10. With the benefit of hindsight and by wide agreement, it now seems that by far the most egregious fault of economics, one that led it astray, has been to project it like an exact science. The charge is that economists suffered from ‘physics envy’ which led them to formulate elegant theories and models – using sophisticated mathematics with impressive quantitative finesse -  deluding themselves and the world at large that their models have more exactitude than they actually did.

Is Economics like Physics?

11. As I started thinking about this charge, I realized that there are indeed quite a few parallels between economics and physics. Let me explore these parallels briefly.

(i)  The theory of rational expectations says that wages and prices adjust instantaneously to new conditions because of perfect information just as Newtonian physics says that the gravitational configuration of the universe will change instantaneously in response to any infinitesimal change in the system, an inference that Einstein found troubling because it conflicted with his special theory of relativity.

(ii) The centerpiece of Keynes’ theory is the existence of inescapable uncertainty about the future which implies that risk cannot be measured precisely beyond a point, and that taking uncertainty seriously has profound implications for how one applies economics. Look at the parallel in physics. The foundation of quantum mechanics is Heisenberg’s Uncertainty Principle which puts an irreducible limit on our ability to simultaneously determine the position and momentum of a particle.

(iii) Physicists know of ‘singularities’, or black holes if you will, where the laws of physics break down. In economics, the analogy would be Depression Economics. There is currently a fierce debate, especially in the US, about the quantum of fiscal stimulus and the timing of its withdrawal. Some economists, notably Krugman, have argued that the size of the stimulus should be much larger than what the models suggest simply because ‘in Depression Economics, the usual laws of economics do not apply’.

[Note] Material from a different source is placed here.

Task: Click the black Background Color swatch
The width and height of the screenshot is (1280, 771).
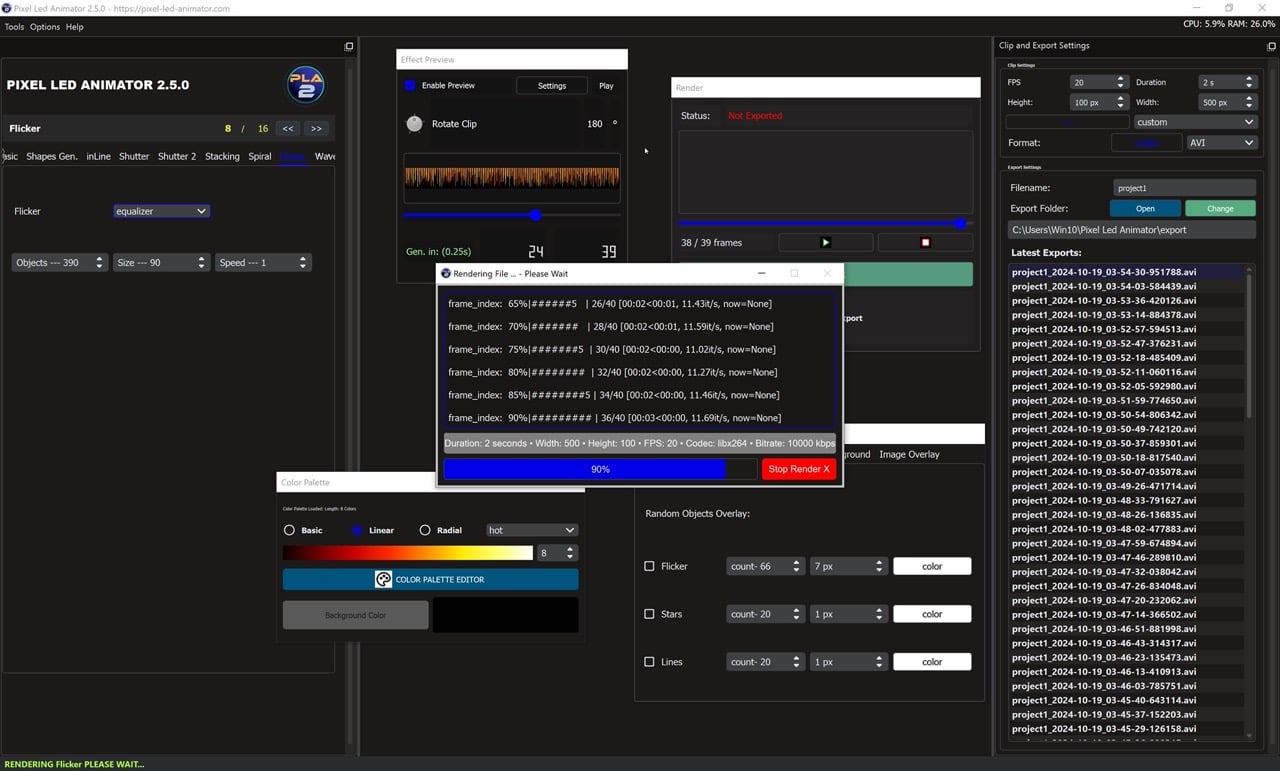Action: 505,614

Why Economics cannot be like Physics

12. Striking as these comparisons are, I am sure, you have noticed an obvious flaw in this line of thinking. Similarity in a few laws does not mean similarity in the basic nature of the academic discipline. The fundamental difference between physics and economics is that physics deals with the physical universe which is governed by immutable laws, beyond the pale of human behaviour. Economics, in contrast, is a social science whose laws are influenced by human behaviour. Simply put, I cannot change the mass of an electron no matter how I behave but I can change the price of a derivative by my behaviour.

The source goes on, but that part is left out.